La main gauche du vieux sorcier se referma avec force autour du poignet de Harry, les doigts osseux s'enfoncèrent dans les muscles encore en développement du bras de ce dernier, et l'espace d'un instant Harry fut paralysée par le choc ; il avait oublié les conséquences que pouvait avoir la force supérieure des adultes.

Albus Dumbledore ne sembla pas le remarquer. Il se contenta de pivoter en traînant Harry derrière lui et s'avança d'un pas dur vers le mur de la pièce.

"Prix du phénix ."

Harry fut tiré le long des escaliers noirs.

"Destin du phénix."

La pièce aux piédestaux noirs et à la lumière d'argent tombant sur des baguettes fracassées.

"Vous pensez," cria Harry après que ses lèvres se furent débloquées, "que vous pouvez gagner n'importe quel débat juste en allant ici ?"

Le vieux sorcier l'ignora et traîna Harry à travers la pièce. Sa main droite ne tenait plus sa baguette et saisit une fiole d'un fluide argenté...

Harry cligna des yeux, stupéfié : la fiole au fluide argenté avait été placée à côté d'une image de Dumbledore, ou du moins c'est ainsi que Harry l'avait vu pendant le bref moment où il s'était fait traîner devant l'image.

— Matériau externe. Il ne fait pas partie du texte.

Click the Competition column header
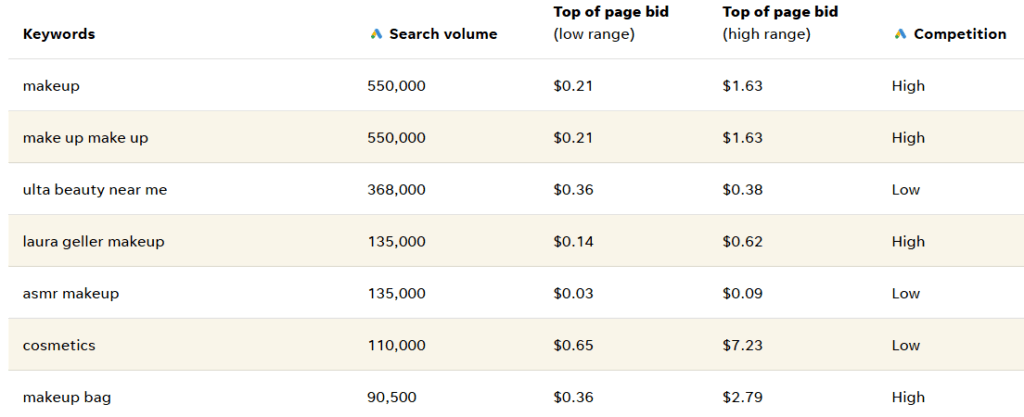1024x417 pixels. click(959, 34)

Derrière tous les piédestaux, dans la partie la plus éloignée de la pièce, s'élevait un grand bassin de pierre gravé de runes que Harry ne reconnut pas. Son centre était peu profond et rempli d'un liquide transparent. Le vieux sorcier y déversa le fluide argenté qui commença immédiatement à se répandre, à tourbillonner, et à illuminer le bassin entier d'un blanc surnaturel.

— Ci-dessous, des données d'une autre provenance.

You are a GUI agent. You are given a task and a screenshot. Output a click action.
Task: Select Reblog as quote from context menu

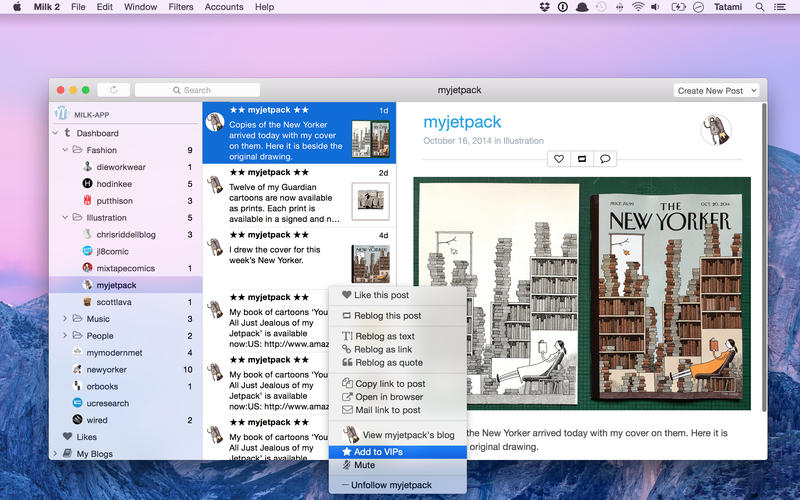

La main du vieux sorcier relâcha le bras de Harry et fit un geste en direction du bassin lumineux, ordonnant d'un ton brusque : "Regarde !"

Comme on le lui avait demandé, Harry regarda l'eau lumineuse.

"Mets ta tête dans la Pensine, Harry Potter." La voix du vieux sorcier était sévère.

Harry avait déjà entendu ce mot mais il n'arrivait plus à se souvenir du contexte. "Qu'est-ce... que ça fait..."

"Souvenirs," dit le vieux sorcier. "Tu verras mon souvenir. C'est sans danger, je t'en fais le serment. Maintenant regarde dans la Pensine, Serdaigle, si tu te soucies encore de ta précieuse vérité !"

C'était une demande que Harry ne pouvait pas rejeter, aussi il s'avança et plongea sa tête dans l'eau lumineuse.

Harry était assis derrière le bureau du directeur de Poudlard et les mains ridées agrippées à sa tête étaient marquées par l'âge et parsemées de poils blancs.

"Il est tout ce que j'ai !" pleura une voix, l'étrange voix de Dumbledore telle que lui s'en souvenait ; de l'intérieur elle semblait bien moins sévère et bien moins sage. "Le dernier membre de ma famille ! Tout ce qui me reste !"

On n'avait laissé aucun émotion traverser la Pensine, seulement la sensation physique de sembler prononcer ces mots. Harry entendit la profonde désolation dans les mots de Dumbledore, dans les sons qui semblaient venir de la gorge de Harry lui-même, mais il ne ressentit rien d'autre que ce son.